Ausschlaggebend für die Auflösung des Baarer Chors war die Altersstruktur, wie Präsident Hanspeter Kempf schreibt. Zuletzt hat die Dirigentin ihre Kündigung eingereicht. Während in Baar eine lange Vereinsgeschichte endet, geht es in Unterägeri weiter. Doch auch dieser Chor steht vor Herausforderungen: Man ist auf der Suche nach einem neuen Dirigenten sowie einem Probelokal.
Auch die Chöre Zug und Cham hatten sich bereits 2008 aufgrund von «ungleich besetzten Stimmregistern der Vereine» sowie der «absehbaren Überalterung der Sängerschaft» zusammengeschlossen, wie Lukas Marbacher, Präsident des Männerchors Zug, erklärt.
Schwindendes Interesse am Vereinsleben
Der Mitgliederverlust in vielen Männerchören könne auf verschiedene Ursachen zurückzuführen sein – die Altersstruktur spiele aber oft eine zentrale Rolle. So haben die Vereine Zug und Cham beide ein Durchschnittsalter von über 75 Jahren, wie Marbacher erklärt. Die Mitglieder würden nicht mehr an den Proben teilnehmen können und Neue kämen kaum hinzu, so Danner. «Seit meinem Beitritt 2018 kam nur eine weitere Person dazu, wohingegen vier ausgetreten sind. Jeder, der geht, tut weh.»
Er sieht dies nicht nur als Problem von Männerchören, sondern spricht allgemein von einem sinkenden Interesse am Vereinsleben. Früher, erinnert sich Danner, habe der Chor einen ganz anderen Stellenwert gehabt. «Damals suchte man die Gemeinschaft viel stärker in Vereinen.»

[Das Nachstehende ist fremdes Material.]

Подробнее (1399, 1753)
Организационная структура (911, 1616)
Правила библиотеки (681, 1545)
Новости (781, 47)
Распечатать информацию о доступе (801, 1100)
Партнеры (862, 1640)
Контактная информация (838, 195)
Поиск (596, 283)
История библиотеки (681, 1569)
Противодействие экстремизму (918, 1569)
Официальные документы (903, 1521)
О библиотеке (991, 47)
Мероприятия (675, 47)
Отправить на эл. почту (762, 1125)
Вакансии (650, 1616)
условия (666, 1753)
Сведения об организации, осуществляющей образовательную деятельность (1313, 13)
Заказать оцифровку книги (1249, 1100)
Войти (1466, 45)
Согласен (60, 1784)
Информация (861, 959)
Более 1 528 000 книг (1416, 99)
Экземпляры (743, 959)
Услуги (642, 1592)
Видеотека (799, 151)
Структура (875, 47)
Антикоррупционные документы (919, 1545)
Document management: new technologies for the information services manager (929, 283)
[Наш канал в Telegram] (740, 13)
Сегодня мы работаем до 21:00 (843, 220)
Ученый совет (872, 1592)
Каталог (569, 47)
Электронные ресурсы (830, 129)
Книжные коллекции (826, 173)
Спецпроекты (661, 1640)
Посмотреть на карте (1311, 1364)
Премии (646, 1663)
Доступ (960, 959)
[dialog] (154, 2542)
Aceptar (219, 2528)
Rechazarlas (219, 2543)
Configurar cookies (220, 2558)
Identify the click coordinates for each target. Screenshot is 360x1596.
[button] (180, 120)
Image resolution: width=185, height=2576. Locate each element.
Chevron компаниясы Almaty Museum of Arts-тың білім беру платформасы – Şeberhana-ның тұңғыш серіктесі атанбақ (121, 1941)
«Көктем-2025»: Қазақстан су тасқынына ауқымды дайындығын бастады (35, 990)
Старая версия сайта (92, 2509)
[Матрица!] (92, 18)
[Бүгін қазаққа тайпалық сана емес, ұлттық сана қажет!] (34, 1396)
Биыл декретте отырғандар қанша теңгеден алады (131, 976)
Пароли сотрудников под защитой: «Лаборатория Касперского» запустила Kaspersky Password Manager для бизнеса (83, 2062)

Auch Kempf betont diese veränderten Bedürfnisse in der Gesellschaft. «Wie bei allen Vereinen ist es schwierig, junge Generationen zu motivieren mitzumachen. Das Angebot ist riesig.» Diese grosse Auswahl an Möglichkeiten führe dazu, dass sich weniger dem Chorleben verschreiben. «Andere Vereine avisieren das gleiche Zielpublikum wie wir», sagt Marbacher.
Die Thematik der Mitgliederzahlen scheint aber nicht erst in den letzten Jahren aufgekommen zu sein. So sei der Männerchor Baar bereits vor 25 Jahren vor ähnlichen Problemen gestanden. «Damals hat sich jedoch nochmals eine Gruppe Sänger zusammengefunden», führt Kempf aus. Auch bei den Kollegen in Unterägeri habe es in der Vergangenheit bereits Anregungen gegeben, einen einheitlichen Männerchor auf Kantonsebene zu gründen, erläutert Danner. Dazu gekommen ist es aber nicht.
Eine Schwierigkeit bei der Gewinnung von Neumitgliedern liegt auch bei der Musikwahl. Danner ist überzeugt, dass «viele Leute nicht angesprochen werden, wenn der Chor sich nur auf traditionelle Musik beschränkt.» Obwohl sein Chor diverse Strategien verfolge, wie Auftritte mit Kinderchören und der Feldmusik sowie Werbung in persönlichen Gesprächen, bleibe dies weitestgehend erfolglos.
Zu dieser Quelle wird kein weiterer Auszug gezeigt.